==== Given text
What is a biopsy?
There are essentially four types of biopsies:
- Fine Needle Aspiration - Conducted right in your doctor's office, a long thin needle is inserted into the mass, to draw out representative cells. If the lump cannot be felt (e.g., only showed up on a mammogram), then a sonogram can be used simultaneously to ensure the needle is inserted into the suspicious group of cells. One risk of inaccuracy here is that the report can come back benign if the mass contained both cancerous and non-cancerous cells, but the needle only withdrew the non-cancerous cells.
- Core Biopsy - Conducted in the radiologist's office, a core biopsy uses a slightly larger needle (about the size of the lead in a pencil) to take a plug of tissue for a broader sampling of cells. Like the fine needle aspiration, a core biopsy may be done in conjunction with a sonogram.
- ABBI Biopsy - The Advanced Breast Biopsy Imaging system is similar to the machine used for core biopsies, but removes a greater amount of tissue, including healthy tissue. Conducted under local anesthesia, the ABBI also leaves a scar from an incision on the breast.
Excisional Biopsy - In some cases serving as a lumpectomy, the surgical biopsy is the surgical removal of the entire mass and surrounding tissue, conducted under local anesthesia.
========
==== Data shown
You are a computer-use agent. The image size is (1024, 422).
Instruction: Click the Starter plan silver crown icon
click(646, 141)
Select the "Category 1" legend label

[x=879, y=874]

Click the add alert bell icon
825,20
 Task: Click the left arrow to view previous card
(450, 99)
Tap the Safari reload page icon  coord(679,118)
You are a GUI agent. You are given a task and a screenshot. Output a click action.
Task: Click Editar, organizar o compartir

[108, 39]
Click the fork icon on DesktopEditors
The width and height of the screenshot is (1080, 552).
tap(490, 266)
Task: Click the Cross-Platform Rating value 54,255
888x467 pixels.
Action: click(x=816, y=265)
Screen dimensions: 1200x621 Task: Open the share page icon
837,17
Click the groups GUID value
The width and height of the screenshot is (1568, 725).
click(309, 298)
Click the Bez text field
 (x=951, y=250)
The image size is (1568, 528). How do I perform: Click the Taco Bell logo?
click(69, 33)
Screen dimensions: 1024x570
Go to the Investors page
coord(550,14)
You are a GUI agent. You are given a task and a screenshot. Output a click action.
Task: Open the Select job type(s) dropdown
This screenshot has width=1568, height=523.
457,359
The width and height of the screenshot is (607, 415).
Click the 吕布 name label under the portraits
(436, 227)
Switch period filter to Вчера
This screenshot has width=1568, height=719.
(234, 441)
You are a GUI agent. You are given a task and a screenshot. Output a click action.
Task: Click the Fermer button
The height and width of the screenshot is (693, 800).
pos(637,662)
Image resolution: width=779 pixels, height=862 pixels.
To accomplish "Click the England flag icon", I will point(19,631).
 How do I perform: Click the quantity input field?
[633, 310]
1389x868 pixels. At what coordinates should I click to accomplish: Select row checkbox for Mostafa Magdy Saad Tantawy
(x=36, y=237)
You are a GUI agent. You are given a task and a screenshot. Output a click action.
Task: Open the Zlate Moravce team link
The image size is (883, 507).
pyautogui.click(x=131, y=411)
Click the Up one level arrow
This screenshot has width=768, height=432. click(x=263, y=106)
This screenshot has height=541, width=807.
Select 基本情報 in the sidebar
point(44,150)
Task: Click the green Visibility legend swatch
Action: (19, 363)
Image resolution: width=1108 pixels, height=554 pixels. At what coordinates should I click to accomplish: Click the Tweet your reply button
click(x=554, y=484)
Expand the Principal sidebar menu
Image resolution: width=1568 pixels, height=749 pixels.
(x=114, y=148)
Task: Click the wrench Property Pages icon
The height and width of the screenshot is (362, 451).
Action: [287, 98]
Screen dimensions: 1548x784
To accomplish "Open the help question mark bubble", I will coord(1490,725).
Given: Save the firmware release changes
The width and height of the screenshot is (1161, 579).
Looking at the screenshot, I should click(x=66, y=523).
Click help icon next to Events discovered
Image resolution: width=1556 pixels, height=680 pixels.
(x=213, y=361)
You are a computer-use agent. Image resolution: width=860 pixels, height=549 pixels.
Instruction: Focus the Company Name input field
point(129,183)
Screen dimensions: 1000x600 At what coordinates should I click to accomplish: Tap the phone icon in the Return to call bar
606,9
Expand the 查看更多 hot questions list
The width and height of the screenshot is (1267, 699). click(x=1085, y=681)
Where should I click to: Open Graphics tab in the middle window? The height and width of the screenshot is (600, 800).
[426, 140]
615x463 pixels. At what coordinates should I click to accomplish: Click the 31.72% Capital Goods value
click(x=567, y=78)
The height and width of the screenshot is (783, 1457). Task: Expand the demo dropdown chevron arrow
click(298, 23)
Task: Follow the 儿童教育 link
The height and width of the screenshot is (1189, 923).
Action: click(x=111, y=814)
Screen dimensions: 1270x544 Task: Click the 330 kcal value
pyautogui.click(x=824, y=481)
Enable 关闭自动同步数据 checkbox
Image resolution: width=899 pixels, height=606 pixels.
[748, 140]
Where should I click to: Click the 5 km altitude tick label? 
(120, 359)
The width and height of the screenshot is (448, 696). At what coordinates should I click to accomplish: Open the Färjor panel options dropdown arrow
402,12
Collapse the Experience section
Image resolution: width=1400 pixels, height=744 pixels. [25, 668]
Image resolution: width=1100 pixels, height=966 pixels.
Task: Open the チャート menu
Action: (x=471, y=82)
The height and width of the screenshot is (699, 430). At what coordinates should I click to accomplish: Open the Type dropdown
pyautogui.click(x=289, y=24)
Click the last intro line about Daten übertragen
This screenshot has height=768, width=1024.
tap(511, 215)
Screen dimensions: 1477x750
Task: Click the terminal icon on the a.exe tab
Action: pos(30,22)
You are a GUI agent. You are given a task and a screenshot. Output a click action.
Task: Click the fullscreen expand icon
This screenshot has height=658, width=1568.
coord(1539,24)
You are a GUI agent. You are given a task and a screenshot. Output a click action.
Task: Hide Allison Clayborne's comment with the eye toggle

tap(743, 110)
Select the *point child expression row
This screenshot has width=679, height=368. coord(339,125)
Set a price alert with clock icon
========
_Problem details_: Copy the biopsy passage word for word, starting with "There are essentially" and going on through "the non-cancerous cells.".

_The completed task_:
There are essentially four types of biopsies:
- Fine Needle Aspiration - Conducted right in your doctor's office, a long thin needle is inserted into the mass, to draw out representative cells. If the lump cannot be felt (e.g., only showed up on a mammogram), then a sonogram can be used simultaneously to ensure the needle is inserted into the suspicious group of cells. One risk of inaccuracy here is that the report can come back benign if the mass contained both cancerous and non-cancerous cells, but the needle only withdrew the non-cancerous cells.